What? She wagered women didn’t care that he had had a thousand other women. Oh, he meant the vampire part. Probably true. She shrugged. “Nobody is perfect.”

He examined her as though his life depended on it. Which it didn’t. Because he lived forever. They were totally unlike, different species. He cleared his throat. “You are the only one who has ever known what I was, not only that I am vampire, but … but all of me. Do you…?”

She frowned. Different species. There was no getting around that. “Do I what?”

“Do you think … you might … might want to spend some time with me even so?”

She realized she had been staring him straight in the face, just like she wasn’t scarred. But she was.

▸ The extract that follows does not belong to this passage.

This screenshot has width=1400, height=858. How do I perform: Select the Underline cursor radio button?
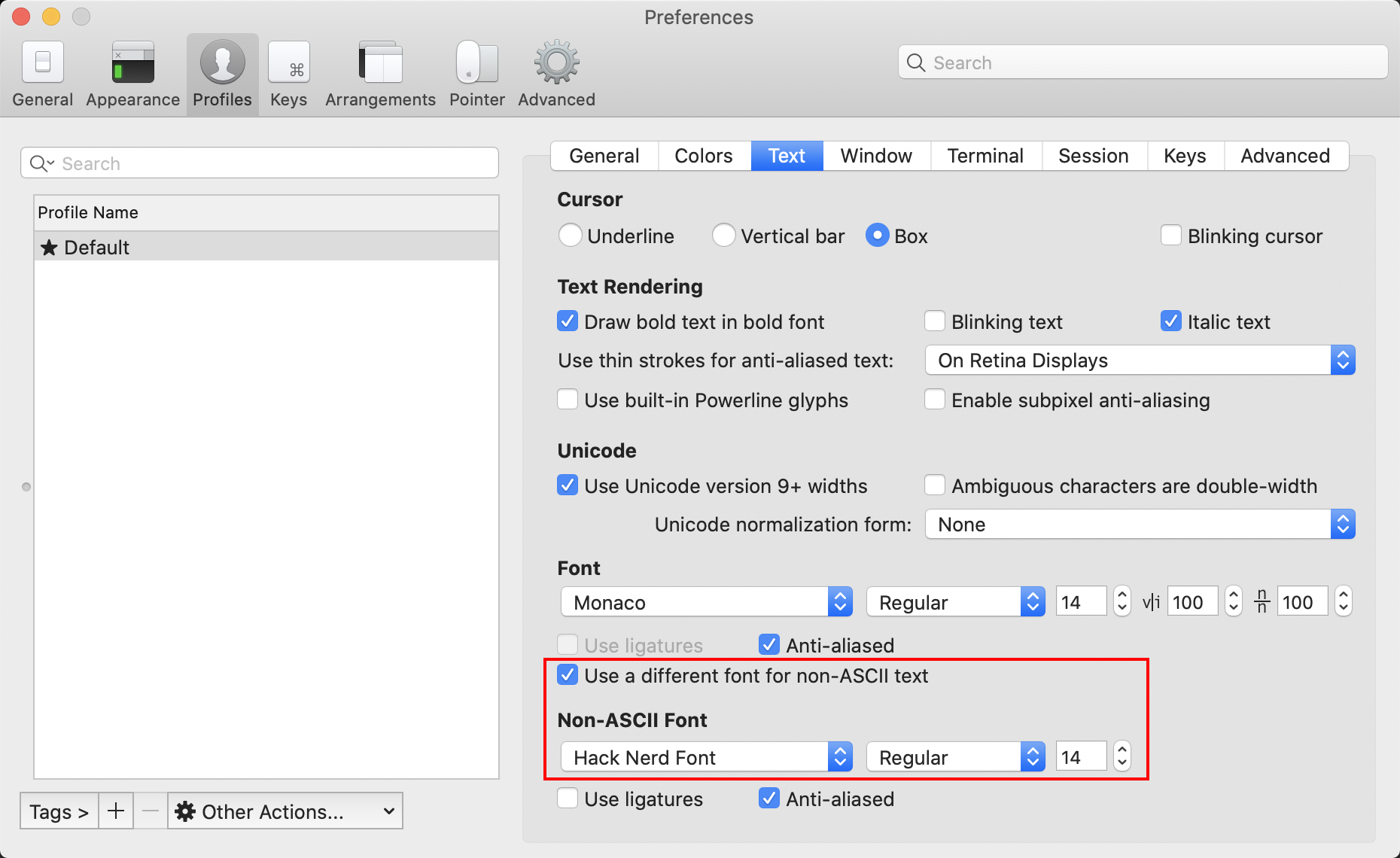tap(571, 236)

She looked down. “You don’t want someone like me.”

“I do.” He swallowed. “I do. I love you, Kate.” He was standing there, wavering in the middle of the wide, rocky plane with a waning moon arcing up from behind the stony peaks of the Middle Atlas range behind him. She was so shocked, she could say nothing. He loved her?

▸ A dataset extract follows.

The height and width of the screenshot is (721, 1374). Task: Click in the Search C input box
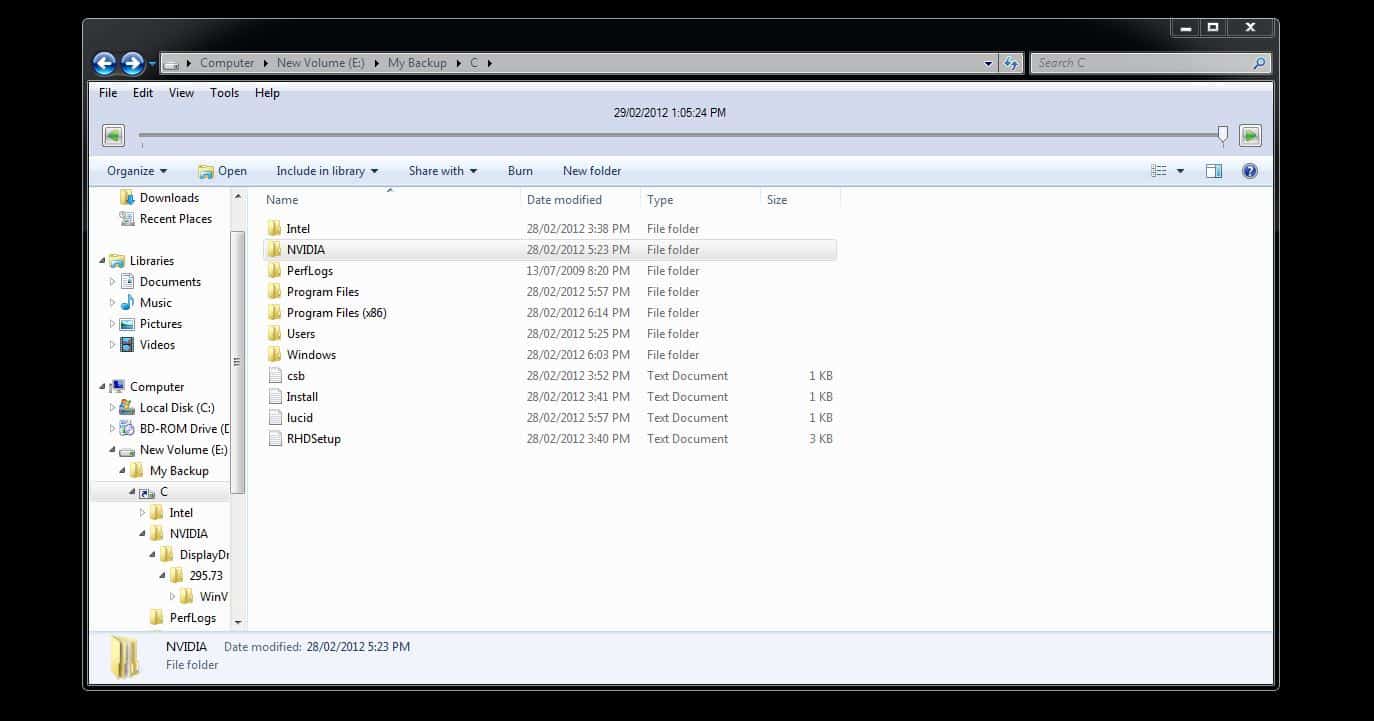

When she said nothing, his words began to tumble out. “I know you could never love someone you must consider a monster. I understand that completely. And it would be too much to ask to be more than … than an acquaintance.” His gaze bounced from her, to the sand, the stars. “If you would but let me see that you are happy, perhaps allow me to visit you on occasion, I promise never to importune you for more.”

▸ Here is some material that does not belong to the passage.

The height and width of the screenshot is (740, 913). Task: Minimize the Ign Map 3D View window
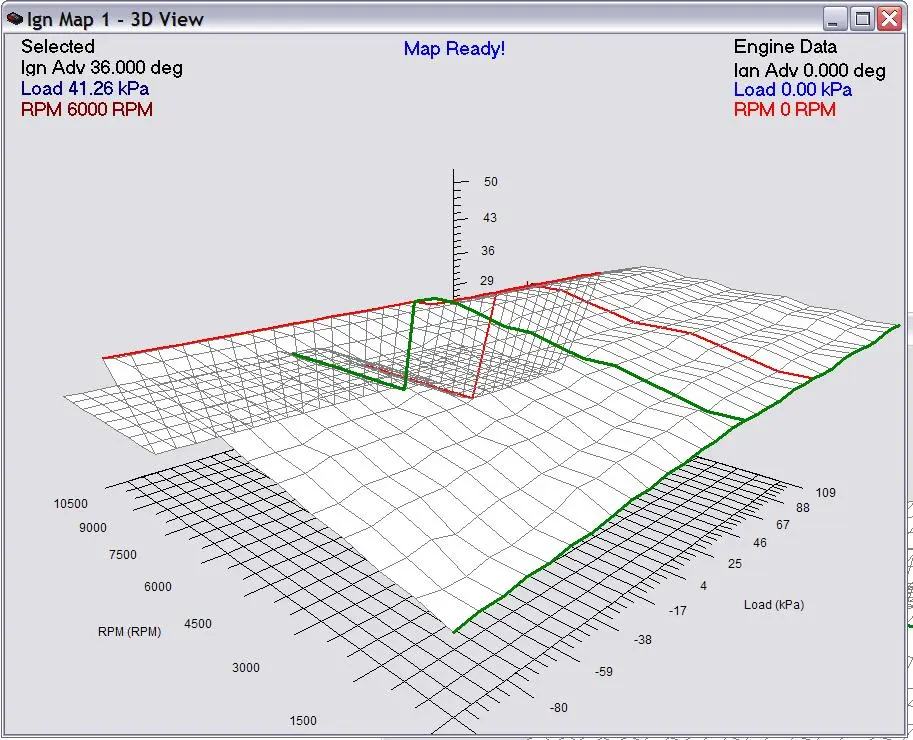836,19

He loved her? She couldn’t seem to make out the meaning of the words. He couldn’t love her. Not with her scar. Her fingers crept to her cheek.

He covered the distance between them in two strides. “Don’t even think of that.” He took her in his arms. As she was pressed against the muscles in his chest, the exotic fragrance of cinnamon and something else coursed through her. “I haven’t even noticed it since the first days. I want you. Not for forever, I understand that. But … if you think you could bear … my companionship … for even a few years, I would be so grateful.”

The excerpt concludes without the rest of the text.